Information shown

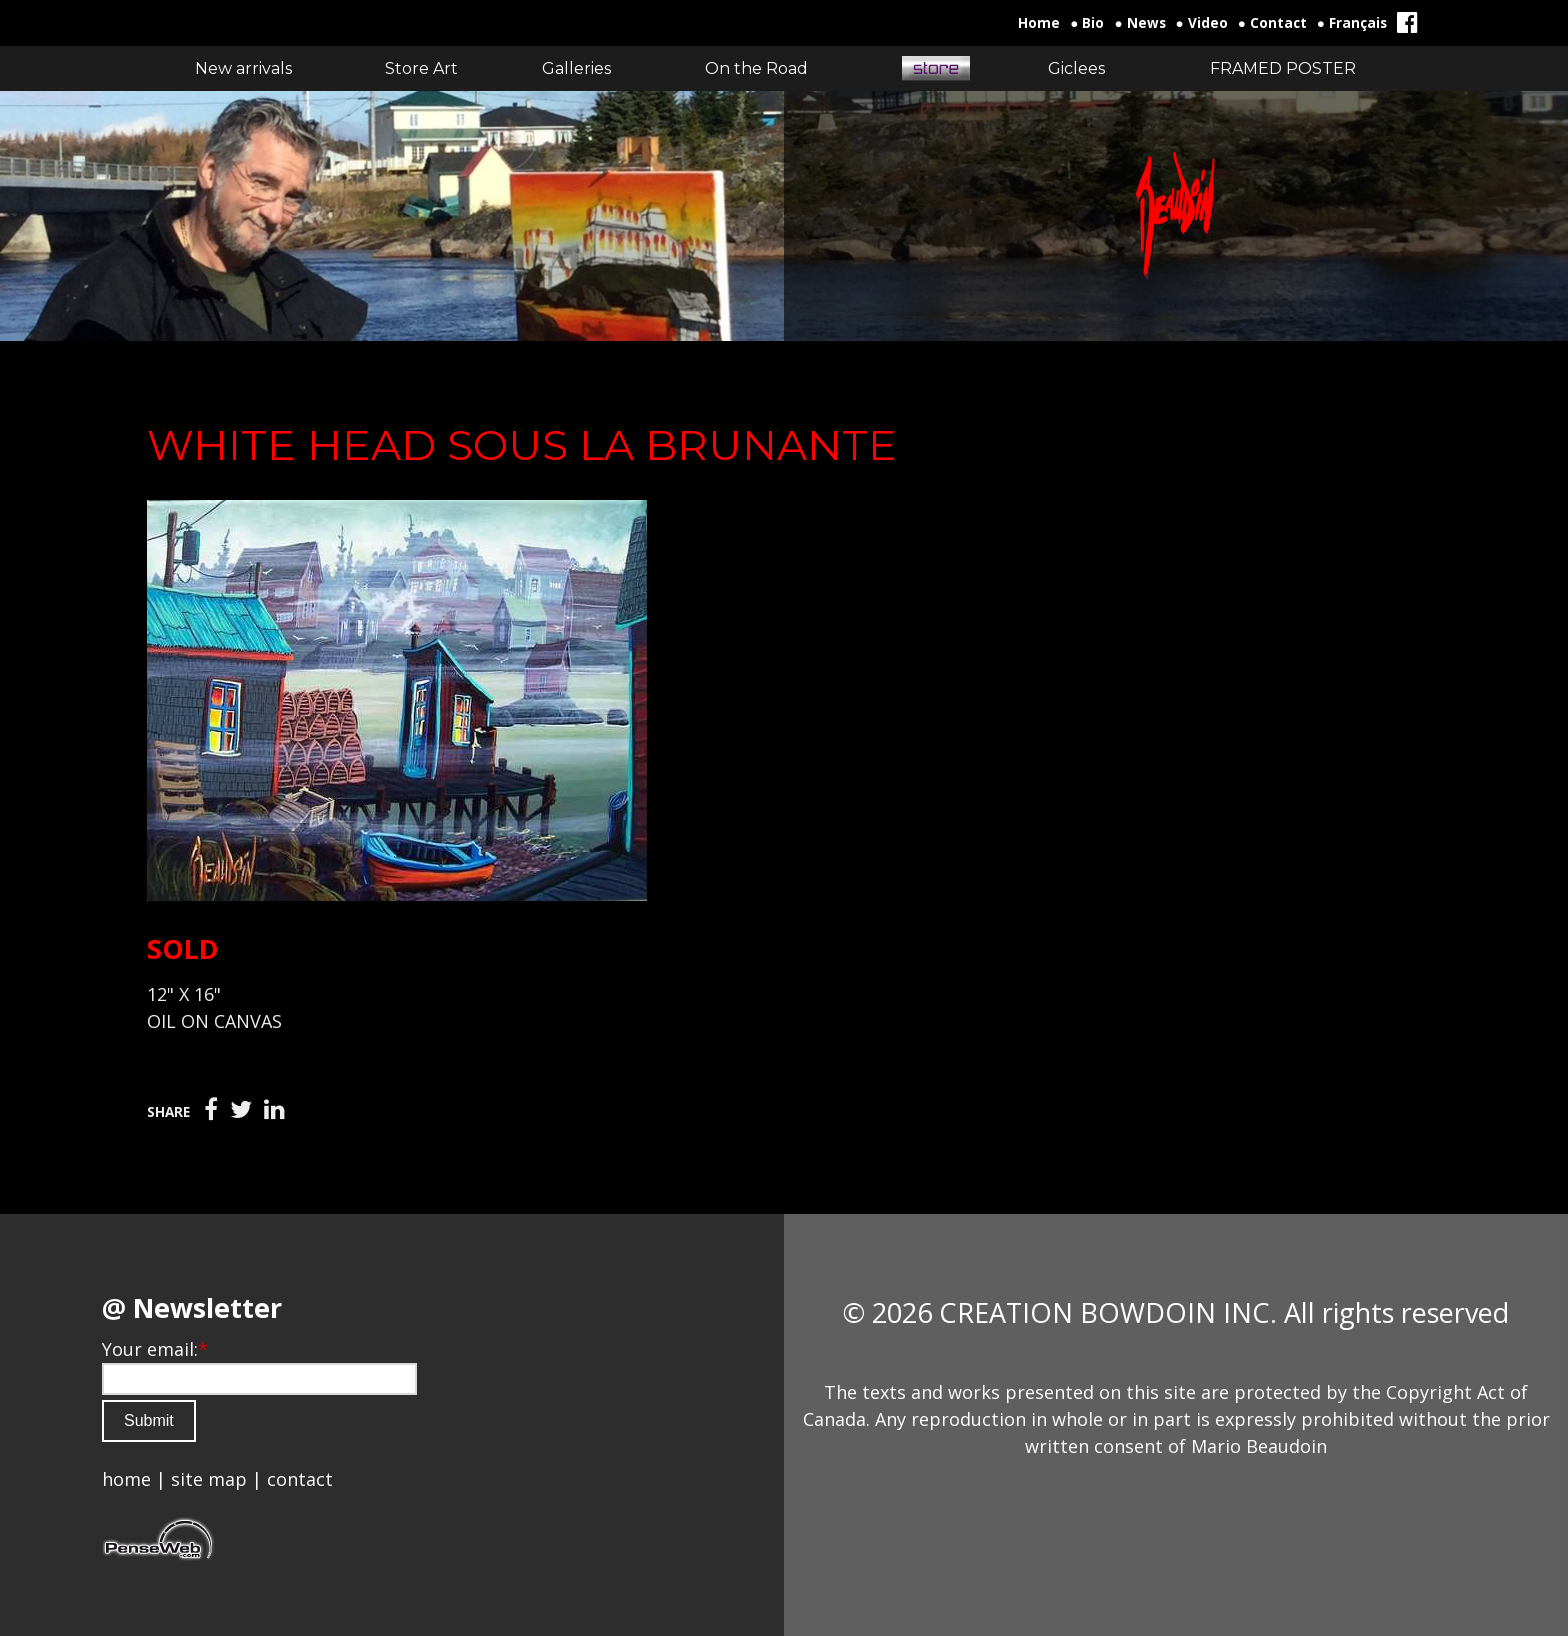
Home (1039, 23)
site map (209, 1479)
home (126, 1479)
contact (300, 1479)
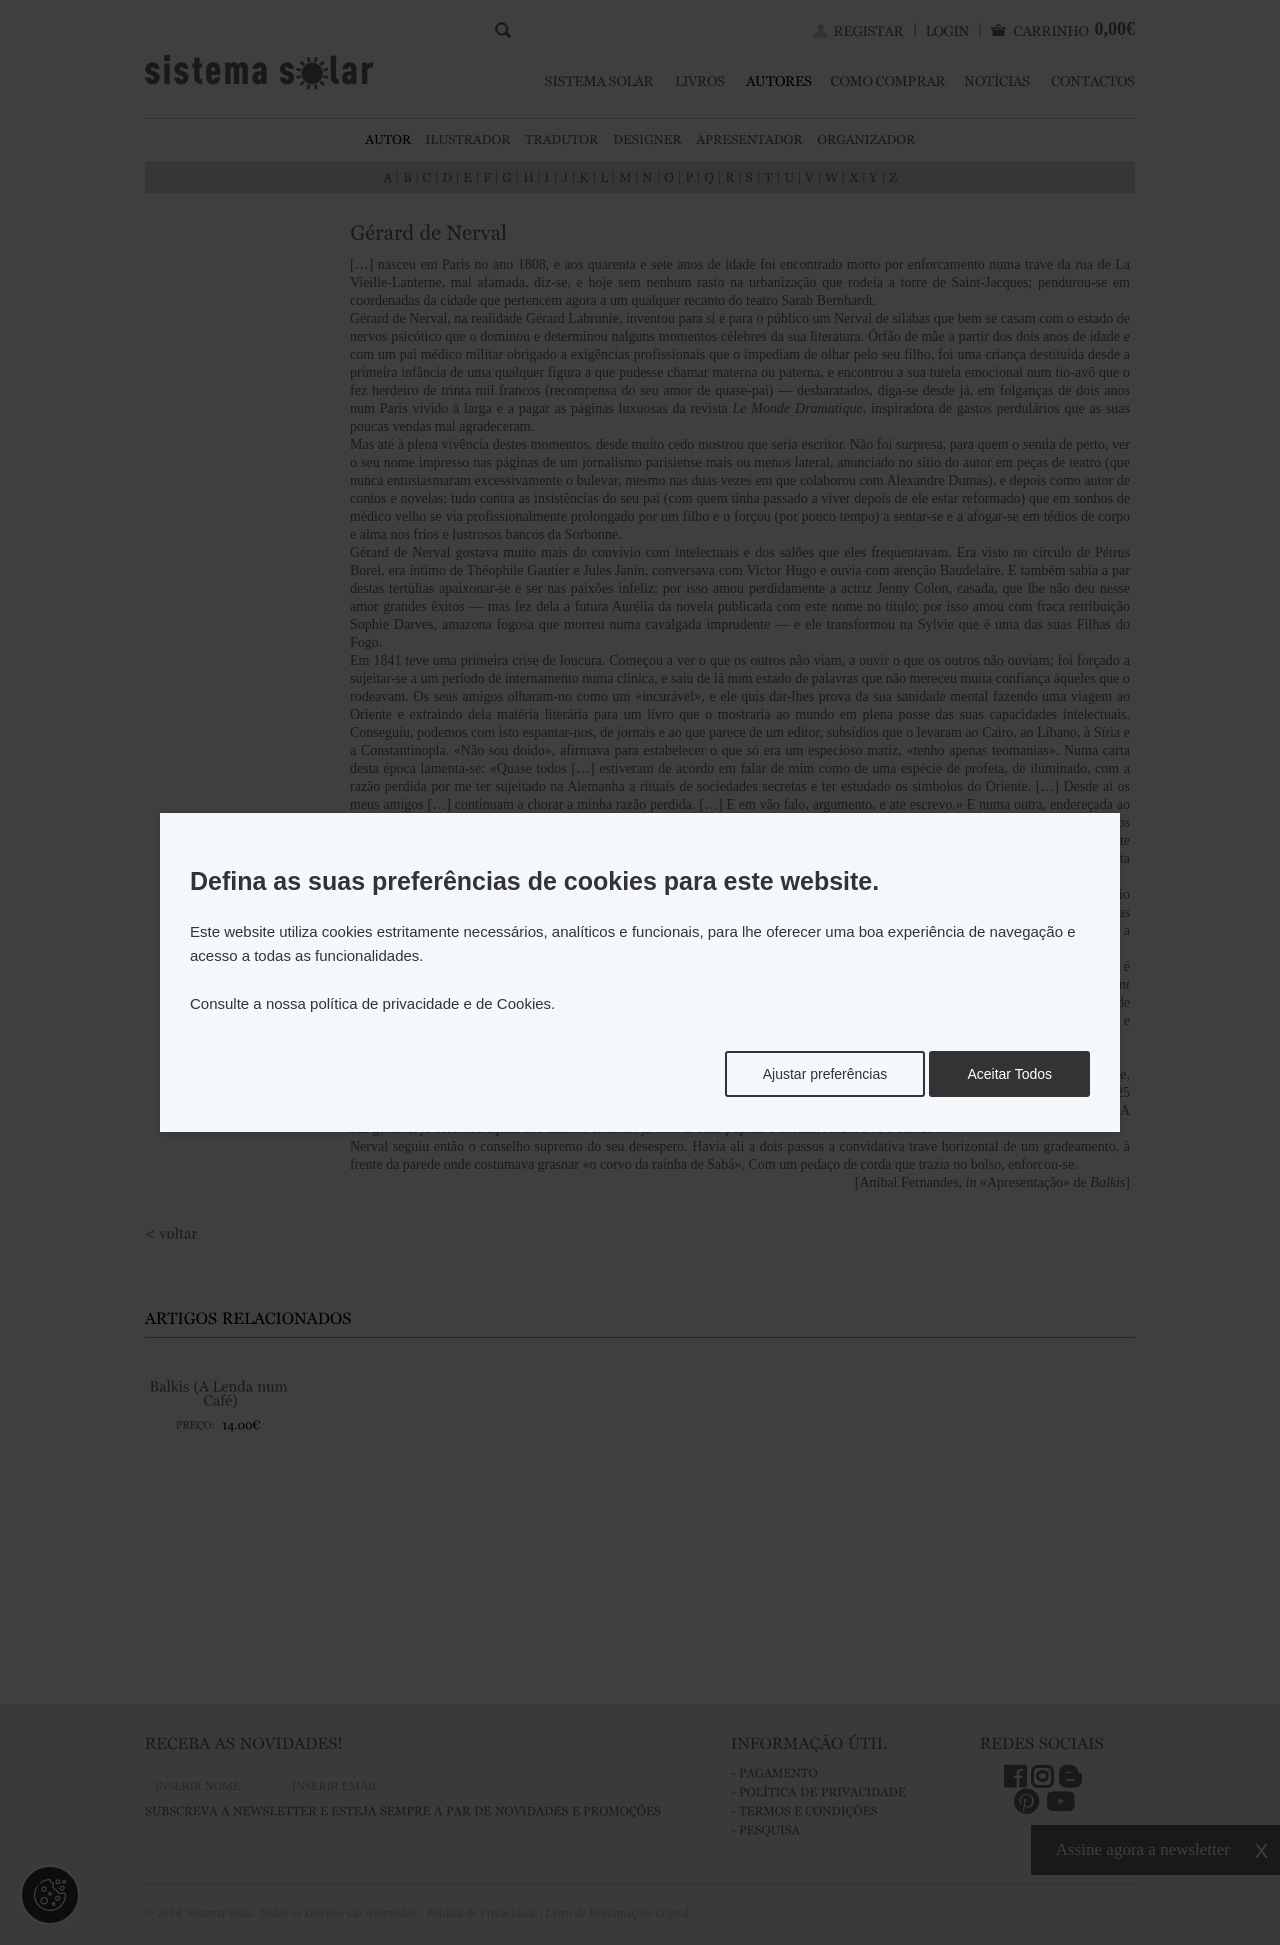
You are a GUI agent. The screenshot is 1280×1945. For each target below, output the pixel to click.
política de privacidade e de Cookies (430, 1003)
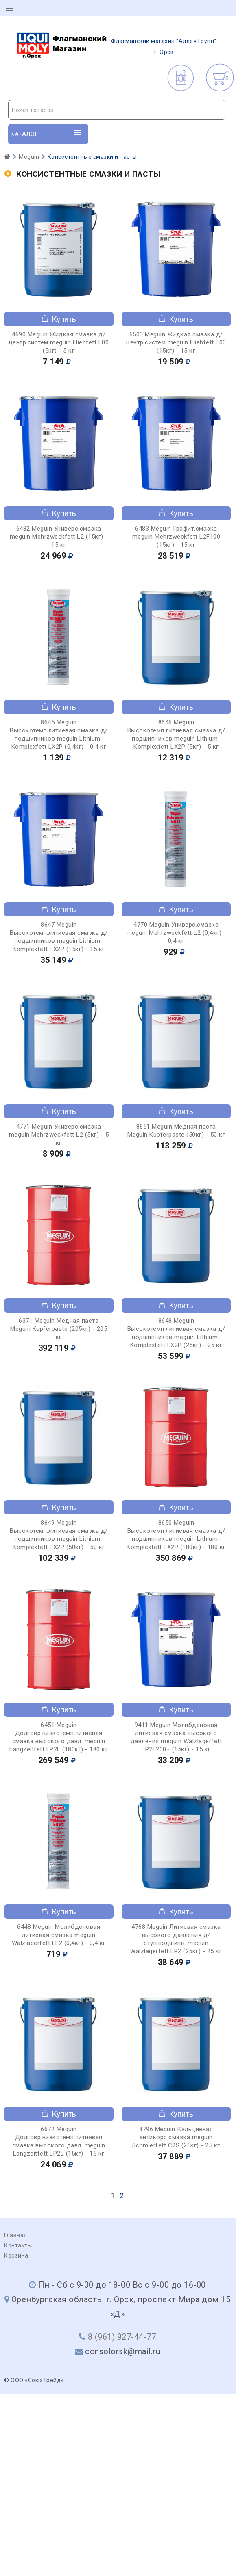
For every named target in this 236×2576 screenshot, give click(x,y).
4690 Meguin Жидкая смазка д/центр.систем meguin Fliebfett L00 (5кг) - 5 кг (59, 342)
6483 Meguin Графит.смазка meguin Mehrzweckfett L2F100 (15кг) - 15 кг (176, 536)
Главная (15, 2235)
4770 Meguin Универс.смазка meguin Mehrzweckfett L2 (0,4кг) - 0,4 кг (176, 933)
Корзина (16, 2255)
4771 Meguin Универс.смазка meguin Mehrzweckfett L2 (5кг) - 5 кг (59, 1134)
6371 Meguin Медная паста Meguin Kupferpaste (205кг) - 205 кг (58, 1329)
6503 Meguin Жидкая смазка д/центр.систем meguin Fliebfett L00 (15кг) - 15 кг (176, 342)
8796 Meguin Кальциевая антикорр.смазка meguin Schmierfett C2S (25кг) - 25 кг (176, 2137)
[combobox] (116, 110)
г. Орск (116, 46)
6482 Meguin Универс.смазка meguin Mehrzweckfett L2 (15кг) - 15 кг (59, 536)
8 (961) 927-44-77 (122, 2337)
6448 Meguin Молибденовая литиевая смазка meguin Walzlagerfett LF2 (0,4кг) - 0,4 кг (59, 1935)
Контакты (18, 2245)
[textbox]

Prompt
Turn all of the material above into a numbered list, skipping any blank lines. Leave the pictures out of your list.

Task response
1. Home (1039, 23)
2. site map (209, 1479)
3. home (126, 1479)
4. contact (300, 1479)
5. You are a GUI agent. The screenshot is 1280×1945. For each target below, output the pixel to click.
6. política de privacidade e de Cookies (430, 1003)
7. For every named target in this 236×2576 screenshot, give click(x,y).
8. 4690 Meguin Жидкая смазка д/центр.систем meguin Fliebfett L00 (5кг) - 5 кг (59, 342)
9. 6483 Meguin Графит.смазка meguin Mehrzweckfett L2F100 (15кг) - 15 кг (176, 536)
10. Главная (15, 2235)
11. 4770 Meguin Универс.смазка meguin Mehrzweckfett L2 (0,4кг) - 0,4 кг (176, 933)
12. Корзина (16, 2255)
13. 4771 Meguin Универс.смазка meguin Mehrzweckfett L2 (5кг) - 5 кг (59, 1134)
14. 6371 Meguin Медная паста Meguin Kupferpaste (205кг) - 205 кг (58, 1329)
15. 6503 Meguin Жидкая смазка д/центр.систем meguin Fliebfett L00 (15кг) - 15 кг (176, 342)
16. 8796 Meguin Кальциевая антикорр.смазка meguin Schmierfett C2S (25кг) - 25 кг (176, 2137)
17. [combobox] (116, 110)
18. г. Орск (116, 46)
19. 6482 Meguin Универс.смазка meguin Mehrzweckfett L2 (15кг) - 15 кг (59, 536)
20. 8 (961) 927-44-77 (122, 2337)
21. 6448 Meguin Молибденовая литиевая смазка meguin Walzlagerfett LF2 (0,4кг) - 0,4 кг (59, 1935)
22. Контакты (18, 2245)
23. [textbox]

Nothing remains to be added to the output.